# Gunna get a powerline 901 HEEELLLP pleez



## ishootstuff (Oct 19, 2007)

I want to get a powerline 901 because its under 80bucks and it seems to be a favorite. Annyone got a reason not to get it??


----------



## ChazzHiben (Oct 7, 2007)

thats a pretty good gun but use the crossman primer field points they should work really good in that gun. the biggest thing u could kill would prolly be a smmall rabbit at close distance


----------



## ishootstuff (Oct 19, 2007)

never mind i got me a crossman storm 1000xt shoots like a charm.


----------



## huntertracker308 (Jan 11, 2008)

No, I owned that gun for quite a while.
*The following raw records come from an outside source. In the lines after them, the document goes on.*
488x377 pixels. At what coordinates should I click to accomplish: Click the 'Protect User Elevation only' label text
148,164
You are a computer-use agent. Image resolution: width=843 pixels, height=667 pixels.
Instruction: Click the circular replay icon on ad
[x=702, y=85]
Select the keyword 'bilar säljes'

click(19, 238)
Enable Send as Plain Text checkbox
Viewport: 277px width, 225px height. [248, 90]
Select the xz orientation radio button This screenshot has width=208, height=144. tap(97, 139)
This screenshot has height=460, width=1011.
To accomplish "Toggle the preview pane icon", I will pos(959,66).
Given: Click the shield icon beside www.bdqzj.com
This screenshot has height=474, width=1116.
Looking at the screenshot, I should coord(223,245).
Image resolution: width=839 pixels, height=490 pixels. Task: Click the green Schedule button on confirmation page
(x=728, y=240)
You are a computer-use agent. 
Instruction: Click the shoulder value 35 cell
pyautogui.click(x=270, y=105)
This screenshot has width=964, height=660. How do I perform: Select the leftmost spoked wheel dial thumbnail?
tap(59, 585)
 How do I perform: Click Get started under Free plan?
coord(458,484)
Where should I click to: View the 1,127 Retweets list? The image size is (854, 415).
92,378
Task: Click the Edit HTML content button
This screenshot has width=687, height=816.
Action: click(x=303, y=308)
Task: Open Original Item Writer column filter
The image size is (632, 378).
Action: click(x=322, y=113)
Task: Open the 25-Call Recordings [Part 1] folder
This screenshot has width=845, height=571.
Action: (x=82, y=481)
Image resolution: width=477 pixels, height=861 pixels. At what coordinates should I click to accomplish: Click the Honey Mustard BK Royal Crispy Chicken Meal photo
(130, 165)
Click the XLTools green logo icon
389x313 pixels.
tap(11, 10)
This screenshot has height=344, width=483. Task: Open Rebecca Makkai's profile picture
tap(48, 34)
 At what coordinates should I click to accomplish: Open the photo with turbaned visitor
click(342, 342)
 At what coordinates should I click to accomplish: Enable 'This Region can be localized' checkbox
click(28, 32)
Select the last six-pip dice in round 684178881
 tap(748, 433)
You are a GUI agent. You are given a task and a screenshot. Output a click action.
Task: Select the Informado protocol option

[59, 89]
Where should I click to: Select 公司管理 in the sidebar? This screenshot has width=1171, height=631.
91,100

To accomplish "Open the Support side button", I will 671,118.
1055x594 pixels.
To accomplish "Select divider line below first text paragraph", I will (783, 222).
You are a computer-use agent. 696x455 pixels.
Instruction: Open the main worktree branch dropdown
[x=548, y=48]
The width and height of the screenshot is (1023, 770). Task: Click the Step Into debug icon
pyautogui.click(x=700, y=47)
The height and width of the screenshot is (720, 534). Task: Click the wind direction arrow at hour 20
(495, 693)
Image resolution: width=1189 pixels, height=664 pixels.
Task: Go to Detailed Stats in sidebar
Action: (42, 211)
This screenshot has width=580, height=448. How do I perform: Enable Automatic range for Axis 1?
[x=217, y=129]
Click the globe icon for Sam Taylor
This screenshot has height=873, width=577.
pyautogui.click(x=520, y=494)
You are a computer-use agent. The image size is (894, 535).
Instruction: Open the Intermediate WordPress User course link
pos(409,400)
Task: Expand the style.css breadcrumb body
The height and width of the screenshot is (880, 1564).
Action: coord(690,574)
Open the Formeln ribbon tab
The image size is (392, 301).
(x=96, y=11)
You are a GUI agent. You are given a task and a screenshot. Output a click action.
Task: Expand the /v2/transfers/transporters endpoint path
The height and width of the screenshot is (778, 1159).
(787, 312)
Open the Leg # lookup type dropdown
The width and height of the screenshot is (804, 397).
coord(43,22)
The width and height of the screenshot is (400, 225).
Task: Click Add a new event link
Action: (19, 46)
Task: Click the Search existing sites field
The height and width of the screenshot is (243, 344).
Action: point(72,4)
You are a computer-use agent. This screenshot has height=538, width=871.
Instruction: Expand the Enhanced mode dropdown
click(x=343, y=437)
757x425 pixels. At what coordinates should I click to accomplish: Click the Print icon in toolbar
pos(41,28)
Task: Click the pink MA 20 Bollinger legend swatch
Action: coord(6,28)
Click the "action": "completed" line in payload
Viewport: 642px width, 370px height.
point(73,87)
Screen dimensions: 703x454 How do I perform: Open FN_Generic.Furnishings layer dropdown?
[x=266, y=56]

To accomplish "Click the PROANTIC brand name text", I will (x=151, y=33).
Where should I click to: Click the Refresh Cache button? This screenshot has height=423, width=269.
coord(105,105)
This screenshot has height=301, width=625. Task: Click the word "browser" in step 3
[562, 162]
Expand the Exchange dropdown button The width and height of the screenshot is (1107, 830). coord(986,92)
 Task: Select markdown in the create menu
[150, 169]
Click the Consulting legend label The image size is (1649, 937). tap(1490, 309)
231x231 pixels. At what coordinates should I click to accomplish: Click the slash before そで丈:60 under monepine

The reason i got rid of it was because the little plastic things that hold the pump up in the gun wore out..but keep in mind that i shot it way more per month than most people shoot in a year. I took around 25 rabbits, 10-15 quail, and over 40 little assorted birds with it if i can remember, most at 0-35 yards. Very accurate..i practiced by shooting pennies at 25 yards. I was about to buy another today because they are quiet and just fun to shoot but they didn't have it in stock so i bought the 880 which i've also shot a lot. My brother broke my other 880 :x and my favorite pellet was gamo match(flat tip)/ gamo hunter(dome) pellets. I had a tasco 3x9x40mm scope on it from wal mart and it worked well.


----------